The present polypeptides or other composition may be used in a method for the in vivo, in vitro and/or ex vivo cleavage of Ig, such as IgG. Suitably, the method may be an in vitro method. In some embodiments the method is not an in vivo method. The Ig may be human, mouse, horse or guinea pig Ig, such as an Ig isolated or purified from said species. The Ig may be a recombinant, monoclonal antibody derived from any of these species. The polypeptide or other composition may be administered to a sample containing Ig, such as IgG, and incubated under conditions which permit immunoglobulin protease activity to occur.

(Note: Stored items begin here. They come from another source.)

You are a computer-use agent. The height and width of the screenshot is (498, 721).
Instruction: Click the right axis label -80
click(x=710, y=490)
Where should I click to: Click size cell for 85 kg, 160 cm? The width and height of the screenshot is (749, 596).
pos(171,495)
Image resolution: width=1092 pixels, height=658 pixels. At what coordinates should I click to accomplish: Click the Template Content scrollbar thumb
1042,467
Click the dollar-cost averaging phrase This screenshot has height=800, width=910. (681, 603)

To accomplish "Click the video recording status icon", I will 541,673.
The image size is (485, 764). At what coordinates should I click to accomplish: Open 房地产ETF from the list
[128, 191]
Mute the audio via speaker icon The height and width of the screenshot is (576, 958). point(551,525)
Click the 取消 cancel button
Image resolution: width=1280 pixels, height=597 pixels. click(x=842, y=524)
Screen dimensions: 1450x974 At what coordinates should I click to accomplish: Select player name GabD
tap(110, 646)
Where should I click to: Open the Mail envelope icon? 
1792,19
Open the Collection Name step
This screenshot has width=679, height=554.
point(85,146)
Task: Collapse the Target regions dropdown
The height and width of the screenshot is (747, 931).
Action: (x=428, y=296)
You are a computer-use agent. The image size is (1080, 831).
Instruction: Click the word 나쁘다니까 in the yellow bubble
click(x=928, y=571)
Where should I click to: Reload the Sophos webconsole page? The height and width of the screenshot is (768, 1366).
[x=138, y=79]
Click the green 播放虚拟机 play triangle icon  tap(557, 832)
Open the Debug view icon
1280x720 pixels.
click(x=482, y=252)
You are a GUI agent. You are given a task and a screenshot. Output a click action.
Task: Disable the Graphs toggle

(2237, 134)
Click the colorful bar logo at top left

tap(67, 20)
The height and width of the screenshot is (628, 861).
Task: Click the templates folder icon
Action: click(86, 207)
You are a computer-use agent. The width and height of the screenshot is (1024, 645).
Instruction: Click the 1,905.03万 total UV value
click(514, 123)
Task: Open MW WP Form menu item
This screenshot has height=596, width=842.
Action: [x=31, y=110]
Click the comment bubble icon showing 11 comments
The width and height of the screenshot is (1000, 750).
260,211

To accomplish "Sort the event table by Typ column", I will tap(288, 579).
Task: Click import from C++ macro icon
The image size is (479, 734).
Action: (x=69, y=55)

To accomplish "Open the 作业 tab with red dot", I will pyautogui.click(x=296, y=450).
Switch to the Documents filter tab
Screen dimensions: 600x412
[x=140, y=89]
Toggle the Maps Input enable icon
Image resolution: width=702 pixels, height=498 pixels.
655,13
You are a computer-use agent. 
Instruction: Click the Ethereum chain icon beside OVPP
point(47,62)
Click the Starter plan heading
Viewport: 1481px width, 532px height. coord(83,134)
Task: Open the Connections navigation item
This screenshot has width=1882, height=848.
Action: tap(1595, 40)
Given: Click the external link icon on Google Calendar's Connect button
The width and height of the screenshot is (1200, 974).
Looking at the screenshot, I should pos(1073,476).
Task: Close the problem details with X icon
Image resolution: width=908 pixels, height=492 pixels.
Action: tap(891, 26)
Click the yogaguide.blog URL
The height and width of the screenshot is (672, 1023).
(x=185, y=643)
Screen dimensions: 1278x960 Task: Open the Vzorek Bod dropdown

Suitable conditions include incubation for at least 20 minutes, 30 minutes, 40 minutes, 50 minutes, 60 minutes, 70 minutes, 80 minutes, 90 minutes or 120 minutes, 3 hours, 5 hours, 10 hours, or overnight, typically with mixing e.g., end-over-end mixing. Incubation preferably takes place at room temperature, more preferably at approximately 20°C, 25°C, 30°C, 35°C, 40°C or 45°C, and most preferably at approximately 37°C. The methods described may be carried out under any suitable pH. Suitable pH values include, for example, around pH 6.5 to around pH 8.5, preferably around pH 7.0 to around pH 8.5, most preferably at around pH 7.5. The method may be conducted in any suitable buffer, such as tris buffered saline (TBS) or phosphate buffered saline (PBS). There is preferably no requirement for salts, co-factors or reducing agents, although the presence of salts (e.g., NaCl) at up to 200mM is preferably tolerated by a polypeptide provided herein. The approximate ratio of a polypeptide provided herein to the protein content of the sample may be 1: 1, 2: 1, 4: 1, 6: 1, 10: 1, 15: 1, 20: 1, 1:2, 1:4, or 1:6, 1: 10, 1: 15, 1:20, 1:40, 1: 100, 1: 200, 1:400, 1:500, 1:600, 1:700, 1:800, 1:900, 1:1000, 1: 1500, 1:2000, or up to 1:2500 (wt:wt). A preferred ratio is between 1:20 and 1:40 (wt:wt).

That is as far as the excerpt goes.